In ihrer Arbeit bezieht sich die Kampagne auch auf die Erfahrungen von Einzelinitiativen, die schon lange einen Zusammenschluss von Angehörigen und Freund*innen der Todesopfer ermöglichen und gemeinsam für Gerechtigkeit und Aufklärung kämpfen. Ein Beispiel ist die Initiative in Gedenken an Oury Jalloh, die durch gemeinsame Anstrengungen Aufkärung fordert, aber auch die öffentliche Aufmerksamkeit auf die Missstände innerhalb von Polizei und Justiz aufmerksam macht, die zum Tod von Oury Jalloh führen konnten.

Insgesamt betrachtet gestaltet es sich zu schwierig, Polizist*innen zur Rechenschaft zu ziehen. Kaum ein Fall von Polizeigewalt, ob mit oder ohne tödliche Folgen, wird ermittelt, noch weniger Fälle schaffen es zu Gericht und nur ein Bruchteil dessen endet mit einer Verurteilung.

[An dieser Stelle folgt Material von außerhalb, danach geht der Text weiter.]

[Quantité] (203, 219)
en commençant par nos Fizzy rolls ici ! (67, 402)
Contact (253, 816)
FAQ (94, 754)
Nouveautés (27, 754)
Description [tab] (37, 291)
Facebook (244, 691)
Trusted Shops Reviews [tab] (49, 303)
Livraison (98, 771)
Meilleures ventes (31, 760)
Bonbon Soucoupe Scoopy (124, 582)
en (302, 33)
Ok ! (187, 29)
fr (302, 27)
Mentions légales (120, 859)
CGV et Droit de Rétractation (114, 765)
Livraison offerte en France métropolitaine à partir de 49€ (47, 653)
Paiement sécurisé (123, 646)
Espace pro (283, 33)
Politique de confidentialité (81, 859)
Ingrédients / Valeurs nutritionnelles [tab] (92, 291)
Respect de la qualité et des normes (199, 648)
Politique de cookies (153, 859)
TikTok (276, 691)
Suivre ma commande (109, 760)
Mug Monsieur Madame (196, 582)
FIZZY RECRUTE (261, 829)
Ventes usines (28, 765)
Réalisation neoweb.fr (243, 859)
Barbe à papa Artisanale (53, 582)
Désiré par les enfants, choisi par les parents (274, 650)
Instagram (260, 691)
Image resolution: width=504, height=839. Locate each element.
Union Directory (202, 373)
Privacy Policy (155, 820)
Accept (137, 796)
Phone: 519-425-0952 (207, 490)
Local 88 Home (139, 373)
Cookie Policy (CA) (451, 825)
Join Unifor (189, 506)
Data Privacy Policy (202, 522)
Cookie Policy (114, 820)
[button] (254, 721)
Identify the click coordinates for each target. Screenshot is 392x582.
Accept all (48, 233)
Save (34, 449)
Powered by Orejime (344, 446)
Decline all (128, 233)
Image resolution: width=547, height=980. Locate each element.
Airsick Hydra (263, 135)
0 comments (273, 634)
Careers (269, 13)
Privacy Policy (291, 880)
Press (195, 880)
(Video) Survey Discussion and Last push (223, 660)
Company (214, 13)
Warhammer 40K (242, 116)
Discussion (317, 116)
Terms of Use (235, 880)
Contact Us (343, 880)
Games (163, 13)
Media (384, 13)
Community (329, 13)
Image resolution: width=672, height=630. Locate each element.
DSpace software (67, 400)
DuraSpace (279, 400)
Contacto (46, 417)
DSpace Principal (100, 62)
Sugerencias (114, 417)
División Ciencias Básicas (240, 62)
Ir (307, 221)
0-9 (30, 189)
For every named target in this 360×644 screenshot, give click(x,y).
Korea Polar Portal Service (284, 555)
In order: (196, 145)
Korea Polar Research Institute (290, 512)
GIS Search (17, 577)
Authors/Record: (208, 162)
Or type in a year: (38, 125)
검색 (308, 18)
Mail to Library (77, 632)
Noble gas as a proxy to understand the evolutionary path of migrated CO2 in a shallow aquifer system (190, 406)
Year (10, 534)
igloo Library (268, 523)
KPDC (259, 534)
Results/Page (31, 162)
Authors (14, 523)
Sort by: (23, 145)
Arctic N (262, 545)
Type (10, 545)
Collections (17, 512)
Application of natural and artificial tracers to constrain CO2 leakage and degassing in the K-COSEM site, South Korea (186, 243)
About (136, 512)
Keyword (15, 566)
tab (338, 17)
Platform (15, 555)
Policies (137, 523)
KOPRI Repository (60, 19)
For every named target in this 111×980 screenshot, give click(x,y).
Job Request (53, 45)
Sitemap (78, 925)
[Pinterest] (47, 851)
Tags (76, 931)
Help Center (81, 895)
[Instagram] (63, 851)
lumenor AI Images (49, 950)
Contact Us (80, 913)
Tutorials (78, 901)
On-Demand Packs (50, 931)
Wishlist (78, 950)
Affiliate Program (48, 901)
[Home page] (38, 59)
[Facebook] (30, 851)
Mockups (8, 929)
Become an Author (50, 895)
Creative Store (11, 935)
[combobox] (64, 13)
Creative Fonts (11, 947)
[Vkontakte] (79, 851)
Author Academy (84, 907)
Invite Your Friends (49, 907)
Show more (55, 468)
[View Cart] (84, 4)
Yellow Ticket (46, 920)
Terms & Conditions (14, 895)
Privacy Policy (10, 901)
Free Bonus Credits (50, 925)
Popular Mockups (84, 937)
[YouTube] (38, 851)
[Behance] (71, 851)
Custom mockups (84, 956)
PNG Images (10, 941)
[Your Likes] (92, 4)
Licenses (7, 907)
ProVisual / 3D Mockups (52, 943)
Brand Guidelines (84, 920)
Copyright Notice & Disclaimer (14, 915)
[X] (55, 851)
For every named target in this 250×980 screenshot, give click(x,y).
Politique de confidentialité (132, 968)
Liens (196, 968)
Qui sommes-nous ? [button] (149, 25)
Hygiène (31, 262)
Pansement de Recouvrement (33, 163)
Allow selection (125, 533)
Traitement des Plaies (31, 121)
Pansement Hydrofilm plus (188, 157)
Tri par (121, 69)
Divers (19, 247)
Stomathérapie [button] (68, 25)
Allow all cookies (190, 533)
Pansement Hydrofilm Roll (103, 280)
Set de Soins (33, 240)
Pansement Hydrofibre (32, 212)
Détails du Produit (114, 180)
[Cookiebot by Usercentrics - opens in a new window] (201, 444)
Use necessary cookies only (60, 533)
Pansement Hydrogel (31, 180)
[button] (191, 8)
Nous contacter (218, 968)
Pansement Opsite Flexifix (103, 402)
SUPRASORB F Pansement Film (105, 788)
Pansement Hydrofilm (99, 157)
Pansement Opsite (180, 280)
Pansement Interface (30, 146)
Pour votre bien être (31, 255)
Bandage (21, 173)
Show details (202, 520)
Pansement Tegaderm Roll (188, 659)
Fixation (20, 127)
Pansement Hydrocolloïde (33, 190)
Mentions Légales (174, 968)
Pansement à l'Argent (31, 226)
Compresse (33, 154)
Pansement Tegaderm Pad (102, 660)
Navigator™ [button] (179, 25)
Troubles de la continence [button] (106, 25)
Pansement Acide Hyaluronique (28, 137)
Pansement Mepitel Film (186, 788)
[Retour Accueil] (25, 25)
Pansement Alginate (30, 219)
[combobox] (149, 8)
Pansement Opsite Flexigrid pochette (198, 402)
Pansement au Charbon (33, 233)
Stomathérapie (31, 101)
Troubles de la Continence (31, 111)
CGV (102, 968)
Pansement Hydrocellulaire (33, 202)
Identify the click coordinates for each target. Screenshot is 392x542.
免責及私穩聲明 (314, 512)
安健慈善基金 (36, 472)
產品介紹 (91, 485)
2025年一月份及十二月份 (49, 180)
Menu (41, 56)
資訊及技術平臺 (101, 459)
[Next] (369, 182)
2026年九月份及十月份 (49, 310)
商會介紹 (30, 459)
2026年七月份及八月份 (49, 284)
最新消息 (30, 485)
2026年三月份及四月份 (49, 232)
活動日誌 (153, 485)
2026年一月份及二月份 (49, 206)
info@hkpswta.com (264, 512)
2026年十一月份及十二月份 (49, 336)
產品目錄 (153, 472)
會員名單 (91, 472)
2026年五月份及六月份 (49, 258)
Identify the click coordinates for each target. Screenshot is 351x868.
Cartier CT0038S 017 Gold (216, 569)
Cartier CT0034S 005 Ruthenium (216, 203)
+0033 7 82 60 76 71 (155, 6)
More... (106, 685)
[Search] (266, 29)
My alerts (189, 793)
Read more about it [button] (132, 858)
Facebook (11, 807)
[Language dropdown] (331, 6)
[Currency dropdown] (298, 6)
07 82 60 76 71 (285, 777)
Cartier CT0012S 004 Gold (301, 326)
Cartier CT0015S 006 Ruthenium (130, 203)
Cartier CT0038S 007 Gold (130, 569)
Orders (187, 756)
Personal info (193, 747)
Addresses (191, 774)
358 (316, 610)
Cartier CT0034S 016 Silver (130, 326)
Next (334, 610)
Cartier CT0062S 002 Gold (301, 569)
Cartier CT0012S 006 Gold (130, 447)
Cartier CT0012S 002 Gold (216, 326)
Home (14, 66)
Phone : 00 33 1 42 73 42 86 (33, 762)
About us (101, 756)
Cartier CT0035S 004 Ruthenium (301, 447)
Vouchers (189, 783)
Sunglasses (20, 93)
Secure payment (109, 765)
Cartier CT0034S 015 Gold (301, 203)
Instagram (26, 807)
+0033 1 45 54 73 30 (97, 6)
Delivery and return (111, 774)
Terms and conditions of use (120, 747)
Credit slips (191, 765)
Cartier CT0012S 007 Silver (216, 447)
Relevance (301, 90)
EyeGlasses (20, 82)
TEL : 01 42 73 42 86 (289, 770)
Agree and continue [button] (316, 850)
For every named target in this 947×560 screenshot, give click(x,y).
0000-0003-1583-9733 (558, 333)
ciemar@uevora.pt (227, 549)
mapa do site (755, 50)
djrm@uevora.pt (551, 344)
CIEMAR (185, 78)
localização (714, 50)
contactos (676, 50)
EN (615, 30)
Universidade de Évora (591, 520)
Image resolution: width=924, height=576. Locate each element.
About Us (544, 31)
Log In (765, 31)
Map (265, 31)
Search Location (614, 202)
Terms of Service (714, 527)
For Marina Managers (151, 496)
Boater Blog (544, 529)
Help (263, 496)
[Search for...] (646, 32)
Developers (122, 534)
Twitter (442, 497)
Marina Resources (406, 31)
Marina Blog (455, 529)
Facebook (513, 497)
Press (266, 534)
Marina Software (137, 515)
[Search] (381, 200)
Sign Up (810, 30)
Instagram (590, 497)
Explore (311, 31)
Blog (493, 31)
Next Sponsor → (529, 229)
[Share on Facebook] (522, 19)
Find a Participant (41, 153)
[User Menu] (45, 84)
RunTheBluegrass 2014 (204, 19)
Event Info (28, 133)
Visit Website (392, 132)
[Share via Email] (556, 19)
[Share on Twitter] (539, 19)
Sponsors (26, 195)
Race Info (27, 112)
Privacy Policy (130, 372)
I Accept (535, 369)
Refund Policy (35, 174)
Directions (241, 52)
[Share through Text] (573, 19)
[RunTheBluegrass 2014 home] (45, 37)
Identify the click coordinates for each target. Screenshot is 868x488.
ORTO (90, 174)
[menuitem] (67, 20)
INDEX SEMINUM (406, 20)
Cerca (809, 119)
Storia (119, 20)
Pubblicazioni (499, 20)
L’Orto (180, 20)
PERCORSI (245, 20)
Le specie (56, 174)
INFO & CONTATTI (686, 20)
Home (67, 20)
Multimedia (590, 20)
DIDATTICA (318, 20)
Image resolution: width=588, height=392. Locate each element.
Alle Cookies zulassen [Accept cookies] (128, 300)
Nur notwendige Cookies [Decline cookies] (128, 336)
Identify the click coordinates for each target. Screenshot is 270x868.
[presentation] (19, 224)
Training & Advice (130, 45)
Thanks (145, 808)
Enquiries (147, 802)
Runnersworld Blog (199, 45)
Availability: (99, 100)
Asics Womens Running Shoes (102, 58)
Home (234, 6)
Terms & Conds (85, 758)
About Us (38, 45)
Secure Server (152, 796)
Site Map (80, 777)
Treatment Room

Dies war auch eine Erkenntnis der von Tobias Singelnstein geführten Recherche zu rechtwidriger Polizeigewalt, deren Zwischenergebnis im September dieses Jahres veröffentlicht wurde. Die Recherche legte unter anderem offen, dass von Polizeigewalt betroffene Menschen häufig vor einer Anzeige zurückschrecken, da sie sich die Erfolgschancen als gering ausrechnen. Aber auch die Recherchen des Grundrechtekomitees zeigen, dass nur selten umfangreiche Ermittlungen eingeleitet werden, diese meistens nach kurzer Zeit eingestellt werden und kaum Strafprozesse durchgeführt werden. Dies gilt auch für Fälle mit Todesfolge. Auch problematisch ist einerseits das geringe öffentliche Wissen zum Thema, andererseits, dass Initiativen, die sich aktiv mit dem Thema befassen, immer wieder auf Barrieren stoßen. Beispiele sind die mangelnde Kooperationsbereitschaft der Behörden, sowie die starke Zersplitterung bereits vorhandener Informationen. Dennoch ist ein Fortschritt ersichtlich. Mittlerweile gründen sich anlässlich von Todesfällen oft Unterstützer*innenkreise, um die jeweiligen Fälle und deren öffentliche und behördliche Bearbeitung kritisch zu begleiten. Kampagnen wie „Death in Custody“ führen Einzelinitiativen zusammen und erreichen so eine größere Reichweite. Geringstenfalls ermöglicht dies Angehörigen, ihre Perspektive der Geschichte zu erzählen. Bestenfalls übt dies zusätzlich Druck auf die Behörden aus, so dass Fälle neu untersucht werden oder gar bisher intern gehaltene Informationen an die Öffentlichkeit gelangen.

 

Lina Schmid studiert internationales und europäisches Recht und absolvierte im Herbst 2019 ein Praktikum im Grundrechtekomitee.